__Texte présenté__.

11 avr 2025

Festival Circulation(s) : qui sont les photographes à découvrir au Centquatre ?

Dans la grande cour du Centquatre et au sein de ses salles attenantes, l’institution inaugure chaque printemps son festival Circulation(s). Jusqu’au 1er juin 2025, les clichés d’une vingtaine de jeunes photographes du monde entier se dévoilent et déploient une large palette esthétique, tous teintés d’une sensibilité et de préoccupations intimes et politiques différentes. Numéro retient six talents à découvrir abscolument.

  • Par Camille Bois-Martin.

  • Sama Beydoun : la cuisine libanaise comme héritage

    Si l’héritage passe souvent par la langue ou la transmission d’objets, la cuisine tient également une place importante dans l’histoire d’un pays et d’une famille. En 2020, alors qu’elle est confinée à Beyrouth avec sa mère, sa grand-mère et son arrière-grand-mère, Sama Beydoun documente ses journées enfermée en famille. Au cours de la réalisation de ce photo-film, un lien fort se dessine au travers de la nourriture, ciment de son quotidien.

    Quelques années plus tard, alors qu’elle vient de quitter son pays pour rejoindre Paris, la jeune photographe tente d’entretenir son lien avec ses racines en s’infiltrant dans les appartements et les maisons de Libanais et Libanaises également installés dans la capitale française. Au sein de ces espaces intimes, elle les photographie en train de suivre des recettes héritées de leur mère ou de leur grand-mère : mains emmêlées dans la pâte, farce pétrie entre les doigts, pots de confiture précieusement conservés dans les placards… Exposés au Festival Circulation(s) dans espace lumineux et imbibé d’odeurs enivrantes, les clichés de Sama Beydoun ravivent, au travers des aliments, des récits familiaux et des souvenirs personnels, et tissent un pont vers le pays qu’ils ont, souvent contre leur gré, quitté.

__Matériel fourni__.
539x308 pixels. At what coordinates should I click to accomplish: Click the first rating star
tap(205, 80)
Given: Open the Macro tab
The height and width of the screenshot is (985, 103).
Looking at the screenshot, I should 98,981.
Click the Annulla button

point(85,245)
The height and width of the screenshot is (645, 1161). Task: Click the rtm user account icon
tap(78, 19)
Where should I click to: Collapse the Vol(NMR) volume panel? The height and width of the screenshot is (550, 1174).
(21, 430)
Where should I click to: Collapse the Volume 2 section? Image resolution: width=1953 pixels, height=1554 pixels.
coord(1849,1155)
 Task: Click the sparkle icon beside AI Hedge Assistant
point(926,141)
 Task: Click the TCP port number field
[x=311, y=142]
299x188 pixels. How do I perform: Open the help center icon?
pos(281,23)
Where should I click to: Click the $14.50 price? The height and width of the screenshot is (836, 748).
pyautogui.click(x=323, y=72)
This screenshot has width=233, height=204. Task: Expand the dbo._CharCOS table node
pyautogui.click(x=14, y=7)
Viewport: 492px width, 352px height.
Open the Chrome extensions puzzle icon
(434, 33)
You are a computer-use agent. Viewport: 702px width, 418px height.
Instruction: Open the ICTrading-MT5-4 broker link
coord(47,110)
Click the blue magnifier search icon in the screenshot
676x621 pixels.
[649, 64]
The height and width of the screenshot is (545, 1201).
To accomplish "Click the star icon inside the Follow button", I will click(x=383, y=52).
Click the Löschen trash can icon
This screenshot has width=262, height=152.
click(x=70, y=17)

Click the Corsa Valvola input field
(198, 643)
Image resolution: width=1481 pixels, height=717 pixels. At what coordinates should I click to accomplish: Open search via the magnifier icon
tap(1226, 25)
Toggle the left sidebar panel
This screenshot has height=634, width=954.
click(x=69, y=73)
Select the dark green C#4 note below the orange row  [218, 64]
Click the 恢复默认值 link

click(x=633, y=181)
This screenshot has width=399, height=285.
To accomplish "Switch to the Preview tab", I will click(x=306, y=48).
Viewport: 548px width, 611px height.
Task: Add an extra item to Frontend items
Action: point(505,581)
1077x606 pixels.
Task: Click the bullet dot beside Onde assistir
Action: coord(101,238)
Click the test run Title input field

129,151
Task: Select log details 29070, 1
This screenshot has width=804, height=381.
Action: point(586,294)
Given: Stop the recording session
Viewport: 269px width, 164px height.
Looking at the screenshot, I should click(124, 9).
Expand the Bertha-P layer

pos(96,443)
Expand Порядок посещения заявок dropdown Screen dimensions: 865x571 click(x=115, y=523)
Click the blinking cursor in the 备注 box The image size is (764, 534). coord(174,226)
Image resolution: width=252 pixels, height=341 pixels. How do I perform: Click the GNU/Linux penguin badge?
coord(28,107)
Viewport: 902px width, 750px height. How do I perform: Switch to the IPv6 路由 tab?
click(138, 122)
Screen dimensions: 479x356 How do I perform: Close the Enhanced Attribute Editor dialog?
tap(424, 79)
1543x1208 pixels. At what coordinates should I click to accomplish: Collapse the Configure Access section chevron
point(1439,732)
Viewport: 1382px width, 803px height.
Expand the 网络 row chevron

__Tâches à faire__.
• A. Dans l'article sur le festival Circulation(s), réécrivez plus brièvement le paragraphe qui commence par « Quelques années plus tard » en gardant ses faits principaux.
• B. Poursuivez l'article sur le festival Circulation(s) après sa dernière phrase.

__Réponses dans l'ordre__.
• A. Installée à Paris après avoir quitté son pays, Sama Beydoun entretient son lien avec ses racines en photographiant, chez eux, des Libanais et Libanaises vivant aussi dans la capitale. Elle les montre en train de suivre des recettes héritées de leur mère ou de leur grand-mère : mains dans la pâte, farce pétrie entre les doigts, pots de confiture conservés dans les placards. Exposées au festival dans un espace lumineux et parfumé, ses images ravivent récits familiaux et souvenirs personnels, et tissent un pont vers le pays quitté, souvent contre leur gré.

• B.
    La nuit hostile racontée par Cendre

    À l’origine du projet Minuit brûle de Cendre, un événement traumatique : son agression homophobe dans une rue de Bordeaux en 2015. Après avoir porté plainte, iel est confronté à des forces de l’ordre qui lui rétorquent que “la pleine lune” en serait la cause… L’artiste originaire de Saint-Étienne entame alors un programme de reconstruction personnelle au travers d’une série de risographies (photographies imprimées en plusieurs couches de couleur). Sur ces images se détachent une gueule de loup – incarnation du prédateur –, une lune, en référence à son histoire intime, une meute ou encore une forêt, déclinées dans un dégradé de couleurs chaudes ou froides.

    Par son titre et ses motifs, le projet évoque symboliquement le cycle de la lune, son cycle menstruel et celui des agressions (à travers 180 photographies, en écho à la moyenne annuelle des agressions physiques homophobes recensées en France par SOS Homophobie en 2020, 2021 et 2022). Autant que physiquement, par la technique utilisée par l’artiste, qui a plongé chacune de ses pellicules dans son propre sang menstruel. Altérant la netteté des visuels et le fondu chromatique, ce processus alternatif, entre destruction et attention particulière portée au médium photographique, façonne des clichés qui existent malgré et à cause des dégâts qu’ils ont subis – à l’image de leur auteur.

    Les autoportraits d’Isabella Madrid : déconstruire les clichés de la femme colombienne

    Dans l’obscurité d’une des salles du Centquatre, un espace prend des allures d’autel ultra pop. Du rose, du violet et d’autres couleurs vives ponctuent les autoportraits photographiques d’Isabella Madrid, accrochés sur les cimaises et imprimés sur de larges blocs rectangulaires. Dénudée devant un cheval, lascive au milieu d’un lit de fleurs ou imprimée en Vierge sur un cierge, l’artiste se met en scène sous les traits d’une multitude d’archétypes associés à l’imaginaire de la femme colombienne, gangréné par de nombreux codes et symboles.

    Dans les paroles de chanteurs latino-américains comme dans l’industrie cinématographique à travers le monde, ces dernières souffrent d’un mythe colonial et patriarcal encore aujourd’hui profondément ancré dans la société, marqué par l’hypersexualisation de leur corps ou leur prétendue attitude tantôt pieuse, tantôt provocatrice. En s’emparant de ces codes visuels, la jeune Isabella Madrid en souligne ainsi les dérives.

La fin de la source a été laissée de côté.